Building a Yelp Hybrid Recommendation System with Spark MLlib (ALS + Random Forest)
📌TL;DR
Built an end-to-end hybrid recommendation system on a 1,000,000 review sample from the Yelp Open Dataset using Spark on AWS. The baseline collaborative filtering model (ALS) achieved test RMSE = 1.5548 after clipping predictions to 1-5 stars. Then built a hybrid RandomForestRegressor that stacks the ALS prediction with side features including TF-IDF text embeddings (500 dimensions), business categories (top 50), user average rating, and sentiment scores. The hybrid model improved performance to test RMSE = 1.4292 and test MAE = 1.0465, representing an 8% RMSE improvement and 16% MAE improvement over the baseline. Applied iterative 2-core filtering to reduce sparsity, processed the data through three notebooks (EDA, preprocessing, modeling), and stored results in Parquet on S3 with Athena for fast querying. Feature importance analysis showed ALS prediction dominated at 77%, followed by user average stars at 12%, sentiment at 5%, and text features at 5%.
Introduction
Recommendation systems are everywhere in modern applications, from suggesting movies on Netflix to recommending restaurants on Yelp. Given a user and a business, can we predict the Yelp star rating (1 to 5)? This is a classic recommender problem with two competing approaches:
- Collaborative filtering learns user-item interaction patterns well, but struggles with sparsity and cold-start problems
- Content and context features (text, categories, user history) add valuable signal, but can be high-dimensional and expensive at scale
The solution? A hybrid approach that combines the best of both worlds: ALS for interaction structure + side features for extra context.
What I Built
An end-to-end hybrid recommendation pipeline that:
- Processes 1 million Yelp reviews using Spark on AWS
- Applies iterative 2-core filtering to reduce sparsity
- Engineers 553 features combining ALS predictions, TF-IDF text, categories, user stats, and sentiment
- Trains and evaluates both baseline ALS and hybrid Random Forest models
- Stores processed data in Parquet on S3 with Athena for fast queries
The complete pipeline walks through: EDA → preprocessing → feature engineering → modeling → evaluation → insights.
Dataset Overview
I used a Yelp reviews sample with:
- 1,000,000 reviews
- ~558,000 users
- ~127,000 businesses
Key columns include: review_id, user_id, business_id, stars, text, date, and business categories. The data spans reviews from 2005 to 2022, providing a rich dataset for building recommendation models.
Project Architecture
I organized the workflow into three notebooks:
01_eda_sagemaker.ipynb: Exploratory data analysis and visualizations02_preprocessing_sagemaker.ipynb: Filtering, feature engineering, Parquet export03_modeling_sagemaker.ipynb: ALS baseline, hybrid RF, evaluation
Full pipeline design:

Figure 1: Full pipeline design showing the complete workflow from raw data to model evaluation
High-level dataflow:
- S3 stores raw data and outputs
- Spark runs EDA, preprocessing, and model training
- Processed Parquet is written back to S3
- Athena queries processed Parquet for fast inspection
- MLlib models train and evaluate on the processed dataset
- Metrics and plots are saved as artifacts

Figure 2: Implemented dataflow architecture (S3 → Spark → Parquet → Athena → ML + artifacts)
This architecture provides a scalable pipeline that can handle much larger datasets by simply increasing Spark cluster resources.
Part 1: Exploratory Data Analysis (EDA)
EDA revealed several key challenges that would shape the modeling approach.
1. Ratings are heavily skewed positive
The rating distribution in the 1M review sample shows a strong positive bias:
- 1 star: 152,673 (15%)
- 2 star: 77,524 (8%)
- 3 star: 99,274 (10%)
- 4 star: 207,711 (21%)
- 5 star: 462,818 (46%)
About 46% of all reviews are 5-star reviews, creating a significant class imbalance that models must handle.

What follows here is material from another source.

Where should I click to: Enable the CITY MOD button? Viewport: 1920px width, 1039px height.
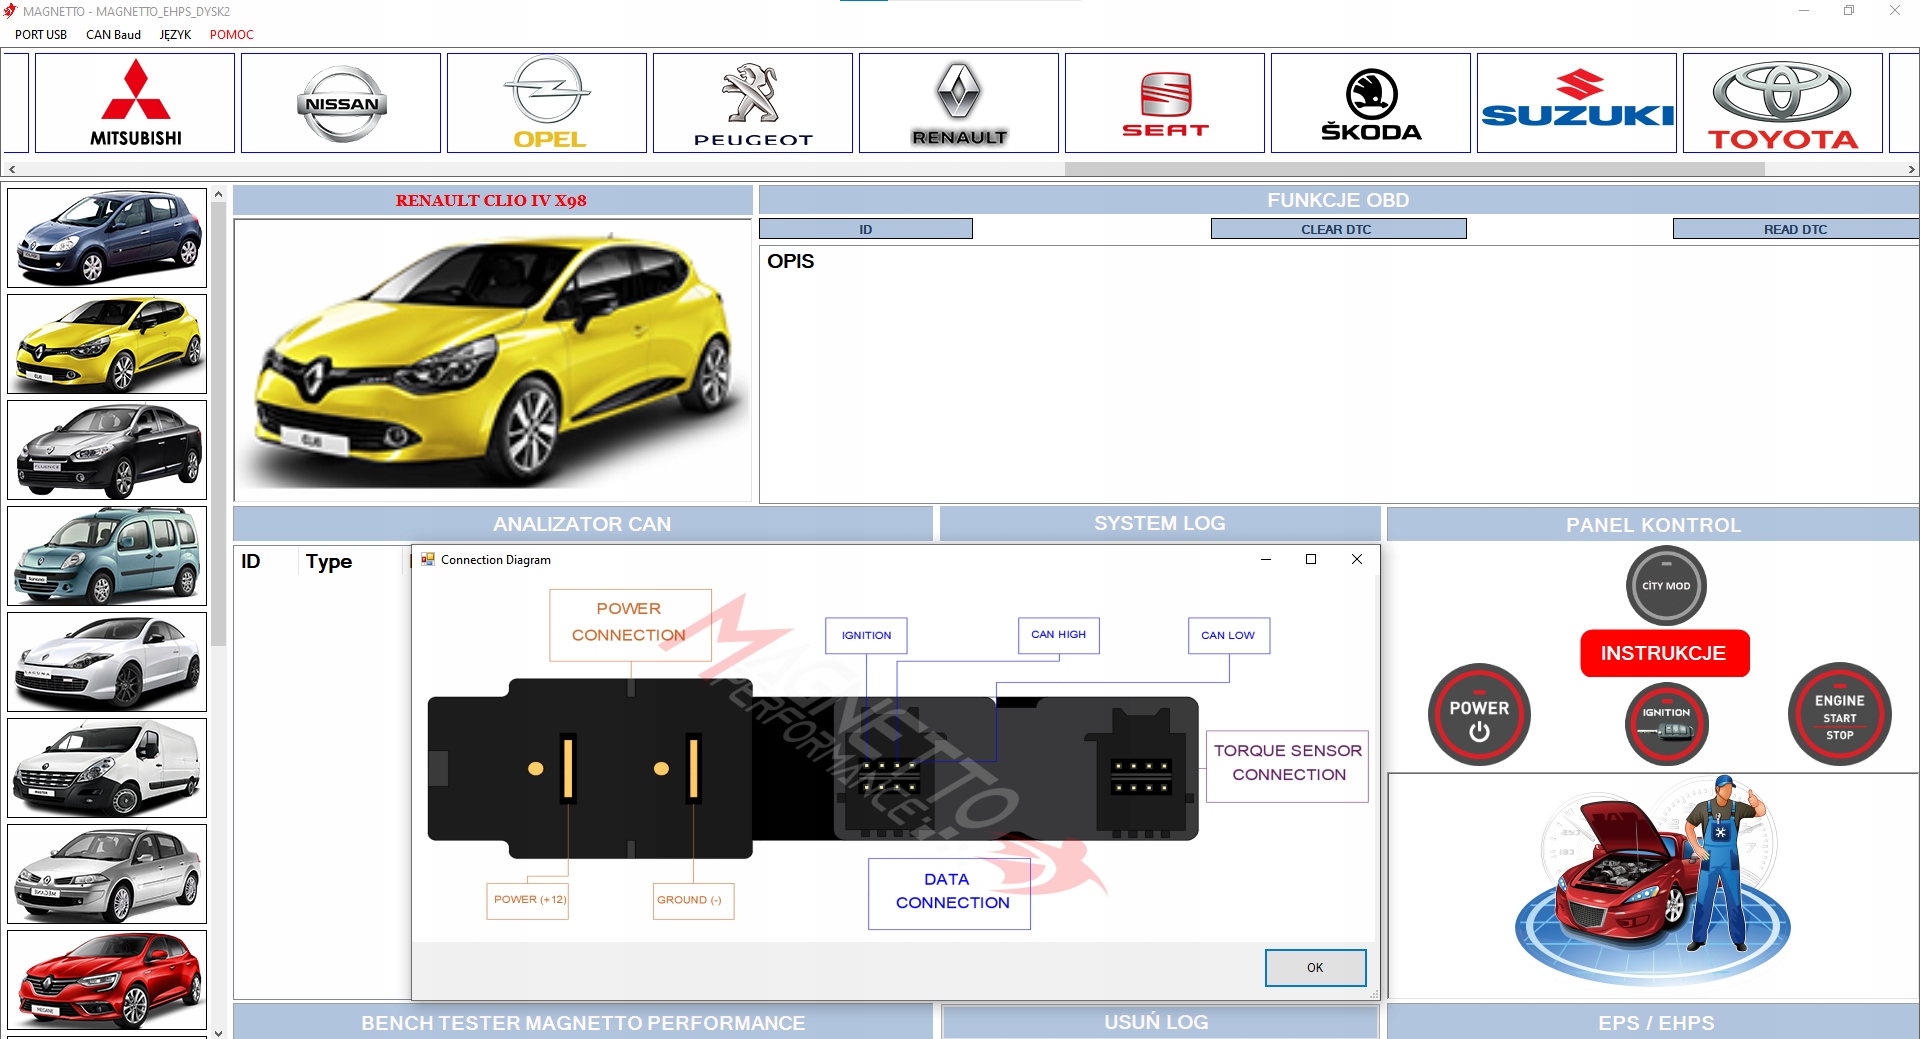pyautogui.click(x=1666, y=586)
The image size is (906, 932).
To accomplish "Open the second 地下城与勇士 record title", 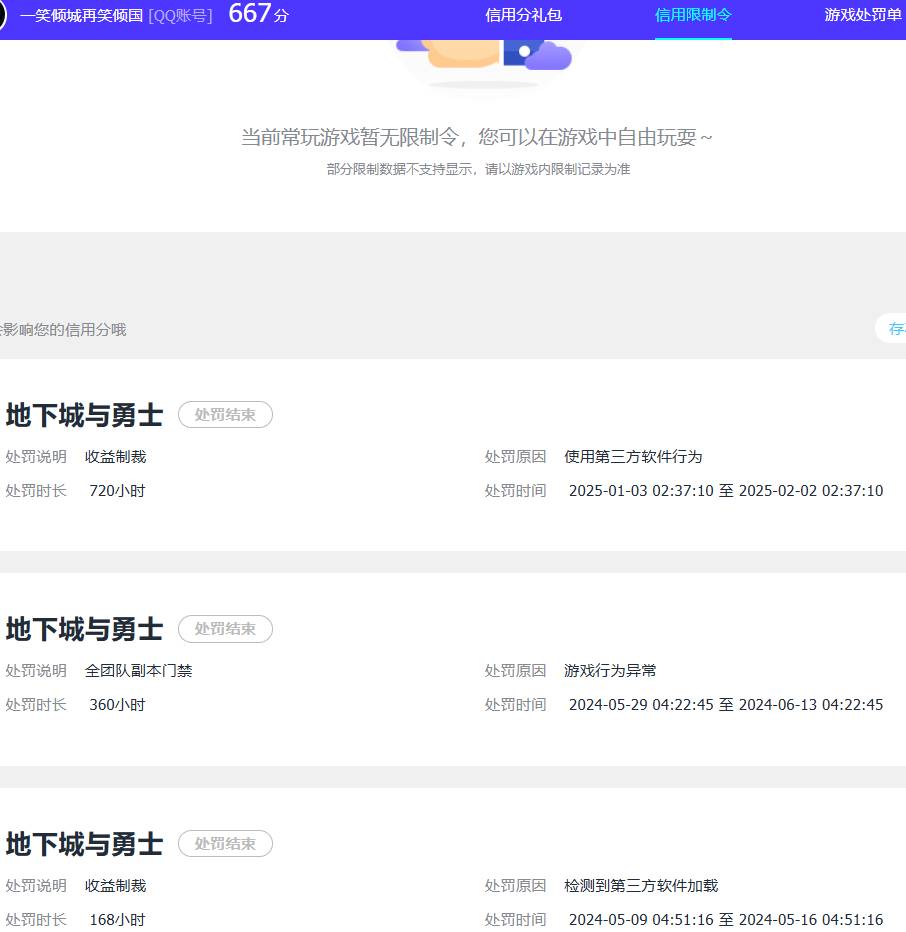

Figure 3: Distribution of review ratings (1-5 stars) showing strong positive bias
2. Long-tailed user activity and business popularity
User activity is extremely skewed, creating sparsity challenges:
- User review count range: 0 to 17,473
- Average user reviews: 40.6
- Users with more than 5 reviews: 365,168 (65.5%)
This long tail creates sparsity in the user-business interaction matrix, which is exactly where ALS collaborative filtering tends to struggle.

Figure 4: Distribution of reviews per user showing long-tail pattern
3. Lower ratings tend to have longer text
Average review text length decreases as rating increases:
- 1 star: 863.0 characters
- 2 star: 775.0 characters
- 3 star: 675.0 characters
- 4 star: 552.0 characters
- 5 star: 448.1 characters
This pattern suggests that text contains real signal: negative reviews are often more detailed and verbose, providing rich content for text-based features.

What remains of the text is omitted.